After months of slow negotiations, the Metropolitan Taxicab Commission released proposed rule changes that could pave the way for Uber to open in St. Louis.
While many of the proposed code revisions seem like minor updates -- such as allowing electronic ride tickets as well as written ones -- they'll have an impact on premium sedan ride-for-hire services across the city and county.
In May, Mayor Francis Slay threw his hat into the ring, personally encouraging the taxi authority to adopt alterations proposed by Uber.
St. Louis is the largest U.S. city without Uber, the company tells the St. Louis Post-Dispatch.

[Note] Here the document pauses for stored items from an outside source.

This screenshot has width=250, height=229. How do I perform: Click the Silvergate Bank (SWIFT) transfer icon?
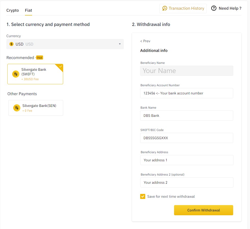click(x=16, y=74)
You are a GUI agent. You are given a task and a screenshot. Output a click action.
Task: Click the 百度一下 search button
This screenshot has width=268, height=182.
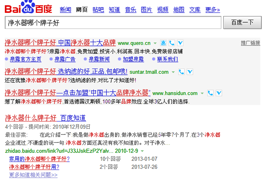tap(243, 23)
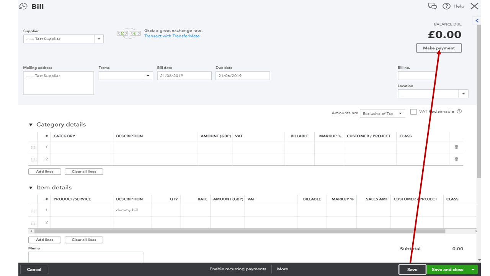Delete Category details line 1 with trash icon
Viewport: 490px width, 276px height.
point(456,147)
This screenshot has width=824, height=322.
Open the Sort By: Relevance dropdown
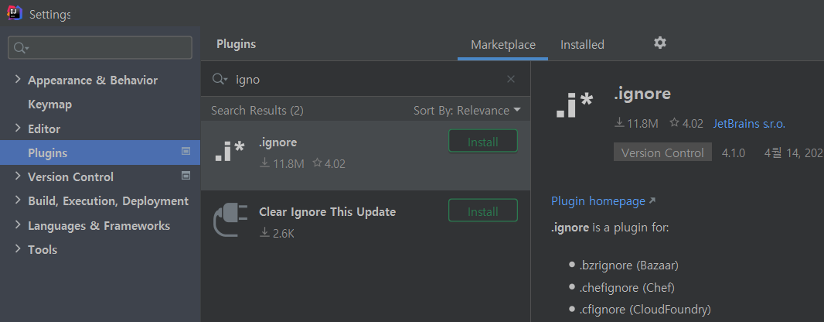point(467,111)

I have urged the Metropolitan Taxicab Commission to consider and approve most of the code changes proposed by Uber. #fgs— MayorSlay.com (@MayorSlay) May 4, 2014
Here are the proposed changes. If they're accepted, Uber could get the green light to move into the Lou:
Current rule: Premium sedans can be no older than five model years. They cannot join the fleet if they're more than two model years old. Proposed rule: Premium sedans can be no older than six model years. If they are six model years old or enter service after two model years, drivers must submit the cars to inspections every six months.
Current rule: A driver must stay 2,500 feet away from a hotel or business unless he or she has a written trip ticket. Proposed rule: A driver must stay 200 feet away from a hotel or business unless he or she has a written or electronic trip ticket.

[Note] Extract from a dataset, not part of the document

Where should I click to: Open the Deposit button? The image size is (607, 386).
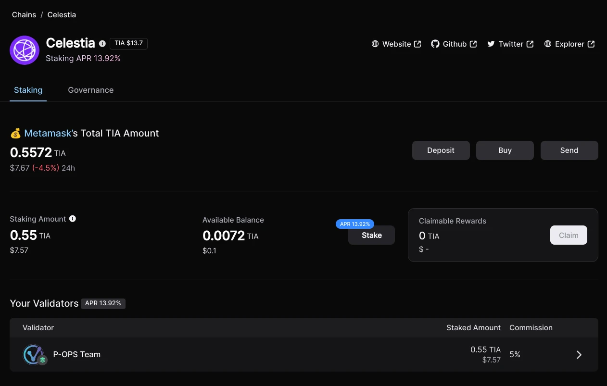coord(441,150)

Current rule: Drivers and passengers must arrange the ride-for-hire at least 60 minutes before pick-up. Proposed rule: Drivers must be able to prove with an electronic or digital form that they have a prearranged contract with the passengers.

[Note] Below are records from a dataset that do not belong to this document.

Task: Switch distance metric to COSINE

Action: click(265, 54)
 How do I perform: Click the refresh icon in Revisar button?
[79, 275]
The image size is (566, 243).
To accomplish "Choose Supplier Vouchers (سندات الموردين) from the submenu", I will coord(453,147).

Current rule: Premium sedans parked on hotel or business property must have a written ticket or contract proving a passenger hired the driver for a specific date, time and trip. Drivers must be able to immediately provide the written ticket as proof. Proposed rule: Premium sedans parked on hotel or business property must have evidence that the passenger hired the driver. That evidence could be a trip ticket, written contract or a digital dispatch on a smartphone or other digital device. The evidence should also include the MTC number of the driver, the CCN holder's identity. Drivers must be able to immediately produce this proof that they were hired for the trip, even if it's in electronic form.
Current rule: When waiting for a passenger, premium sedan drivers must have the name of the passenger displayed prominently in the rear side window of the car, on a sign held by the driver or otherwise determined by the director. Proposed rule: Drivers don't need a window or hand-held sign if they were digitally dispatched and are able to provide electronic or digital proof of summons.
Even if Uber's proposed changes are adopted by the MTC, they're unlikely to help Lyft, another popular ride-share business looking to move in to the St. Louis market. While Uber approached city officials about opening in St. Louis, Lyft launched its app here without applying to the MTC for licensing. As Uber moves closer to approval, Lyft is fighting against a permanent injunction in a St. Louis circuit court.
The services Lyft and Uber are proposing are also different. Uber wants to open its so-called Uber Black service, which dispatches premium sedans at the touch of a smartphone, whereas Lyft and Uber's UberX service match part-time drivers using their personal vehicles with tech-savvy customers looking for rides.
The MTC will likely approve or deny the proposed changes for Uber at its meeting at 11 a.m. on July 22 at 2628 Delmar Boulevard.
Correction: This article previously misstated the time of Tuesday's MTC meeting. It is at 11 a.m.